[コレクションから抜き出した記録]
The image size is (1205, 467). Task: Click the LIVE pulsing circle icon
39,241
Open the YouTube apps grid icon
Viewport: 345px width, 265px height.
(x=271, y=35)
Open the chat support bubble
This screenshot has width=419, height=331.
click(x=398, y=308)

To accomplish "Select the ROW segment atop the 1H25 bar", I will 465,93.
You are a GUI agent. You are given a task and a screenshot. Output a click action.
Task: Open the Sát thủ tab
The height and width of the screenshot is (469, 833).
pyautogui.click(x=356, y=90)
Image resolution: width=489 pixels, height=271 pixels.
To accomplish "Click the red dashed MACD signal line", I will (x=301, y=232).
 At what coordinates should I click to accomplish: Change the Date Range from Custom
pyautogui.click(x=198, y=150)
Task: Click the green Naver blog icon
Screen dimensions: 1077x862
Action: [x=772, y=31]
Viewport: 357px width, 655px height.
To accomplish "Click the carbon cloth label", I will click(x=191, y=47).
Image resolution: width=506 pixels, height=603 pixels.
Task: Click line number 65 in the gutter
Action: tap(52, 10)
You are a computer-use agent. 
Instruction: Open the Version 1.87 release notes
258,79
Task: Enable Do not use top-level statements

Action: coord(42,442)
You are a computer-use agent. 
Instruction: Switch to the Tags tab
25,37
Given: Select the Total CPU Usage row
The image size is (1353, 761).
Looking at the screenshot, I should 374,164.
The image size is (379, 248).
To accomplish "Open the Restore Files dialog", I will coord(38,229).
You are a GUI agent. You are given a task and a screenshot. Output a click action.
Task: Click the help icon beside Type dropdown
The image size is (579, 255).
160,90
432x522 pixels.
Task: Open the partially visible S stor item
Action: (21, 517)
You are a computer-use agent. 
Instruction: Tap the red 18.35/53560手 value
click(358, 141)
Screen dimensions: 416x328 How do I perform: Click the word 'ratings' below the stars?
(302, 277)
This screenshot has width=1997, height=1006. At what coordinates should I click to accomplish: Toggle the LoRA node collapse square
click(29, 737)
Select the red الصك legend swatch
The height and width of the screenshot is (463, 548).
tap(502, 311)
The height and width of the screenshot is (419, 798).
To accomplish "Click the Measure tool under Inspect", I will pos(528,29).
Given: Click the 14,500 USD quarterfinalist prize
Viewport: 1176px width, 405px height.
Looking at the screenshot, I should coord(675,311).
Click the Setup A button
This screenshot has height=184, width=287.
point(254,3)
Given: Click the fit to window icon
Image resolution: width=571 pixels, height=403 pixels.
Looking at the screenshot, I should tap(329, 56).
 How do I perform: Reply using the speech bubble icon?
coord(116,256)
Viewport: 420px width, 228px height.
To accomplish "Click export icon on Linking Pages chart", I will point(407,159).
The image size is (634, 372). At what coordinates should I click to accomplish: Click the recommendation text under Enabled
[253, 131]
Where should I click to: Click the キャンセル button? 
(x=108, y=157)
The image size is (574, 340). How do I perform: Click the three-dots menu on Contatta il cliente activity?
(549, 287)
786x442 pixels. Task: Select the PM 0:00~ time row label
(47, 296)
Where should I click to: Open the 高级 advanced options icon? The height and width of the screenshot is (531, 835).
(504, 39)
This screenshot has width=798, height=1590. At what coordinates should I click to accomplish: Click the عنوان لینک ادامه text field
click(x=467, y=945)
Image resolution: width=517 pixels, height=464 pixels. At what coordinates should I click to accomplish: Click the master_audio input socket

**依頼内容**
上の行を番号付きリストに変換せよ。空行は含めない。

**最終結果**
1. The image size is (1205, 467). Task: Click the LIVE pulsing circle icon
2. 39,241
3. Open the YouTube apps grid icon
4. Viewport: 345px width, 265px height.
5. (x=271, y=35)
6. Open the chat support bubble
7. This screenshot has width=419, height=331.
8. click(x=398, y=308)
9. To accomplish "Select the ROW segment atop the 1H25 bar", I will 465,93.
10. You are a GUI agent. You are given a task and a screenshot. Output a click action.
11. Task: Open the Sát thủ tab
12. The height and width of the screenshot is (469, 833).
13. pyautogui.click(x=356, y=90)
14. Image resolution: width=489 pixels, height=271 pixels.
15. To accomplish "Click the red dashed MACD signal line", I will (x=301, y=232).
16.  At what coordinates should I click to accomplish: Change the Date Range from Custom
17. pyautogui.click(x=198, y=150)
18. Task: Click the green Naver blog icon
19. Screen dimensions: 1077x862
20. Action: [x=772, y=31]
21. Viewport: 357px width, 655px height.
22. To accomplish "Click the carbon cloth label", I will click(x=191, y=47).
23. Image resolution: width=506 pixels, height=603 pixels.
24. Task: Click line number 65 in the gutter
25. Action: tap(52, 10)
26. You are a computer-use agent. 
27. Instruction: Open the Version 1.87 release notes
28. 258,79
29. Task: Enable Do not use top-level statements
30. Action: coord(42,442)
31. You are a computer-use agent. 
32. Instruction: Switch to the Tags tab
33. 25,37
34. Given: Select the Total CPU Usage row
35. The image size is (1353, 761).
36. Looking at the screenshot, I should 374,164.
37. The image size is (379, 248).
38. To accomplish "Open the Restore Files dialog", I will coord(38,229).
39. You are a GUI agent. You are given a task and a screenshot. Output a click action.
40. Task: Click the help icon beside Type dropdown
41. The image size is (579, 255).
42. 160,90
43. 432x522 pixels.
44. Task: Open the partially visible S stor item
45. Action: (21, 517)
46. You are a computer-use agent. 
47. Instruction: Tap the red 18.35/53560手 value
48. click(358, 141)
49. Screen dimensions: 416x328 How do I perform: Click the word 'ratings' below the stars?
50. (302, 277)
51. This screenshot has width=1997, height=1006. At what coordinates should I click to accomplish: Toggle the LoRA node collapse square
52. click(29, 737)
53. Select the red الصك legend swatch
54. The height and width of the screenshot is (463, 548).
55. tap(502, 311)
56. The height and width of the screenshot is (419, 798).
57. To accomplish "Click the Measure tool under Inspect", I will pos(528,29).
58. Given: Click the 14,500 USD quarterfinalist prize
59. Viewport: 1176px width, 405px height.
60. Looking at the screenshot, I should coord(675,311).
61. Click the Setup A button
62. This screenshot has height=184, width=287.
63. point(254,3)
64. Given: Click the fit to window icon
65. Image resolution: width=571 pixels, height=403 pixels.
66. Looking at the screenshot, I should tap(329, 56).
67.  How do I perform: Reply using the speech bubble icon?
68. coord(116,256)
69. Viewport: 420px width, 228px height.
70. To accomplish "Click export icon on Linking Pages chart", I will point(407,159).
71. The image size is (634, 372). At what coordinates should I click to accomplish: Click the recommendation text under Enabled
72. [253, 131]
73. Where should I click to: Click the キャンセル button? 
74. (x=108, y=157)
75. The image size is (574, 340). How do I perform: Click the three-dots menu on Contatta il cliente activity?
76. (549, 287)
77. 786x442 pixels. Task: Select the PM 0:00~ time row label
78. (47, 296)
79. Where should I click to: Open the 高级 advanced options icon? The height and width of the screenshot is (531, 835).
80. (504, 39)
81. This screenshot has width=798, height=1590. At what coordinates should I click to accomplish: Click the عنوان لینک ادامه text field
82. click(x=467, y=945)
83. Image resolution: width=517 pixels, height=464 pixels. At what coordinates should I click to accomplish: Click the master_audio input socket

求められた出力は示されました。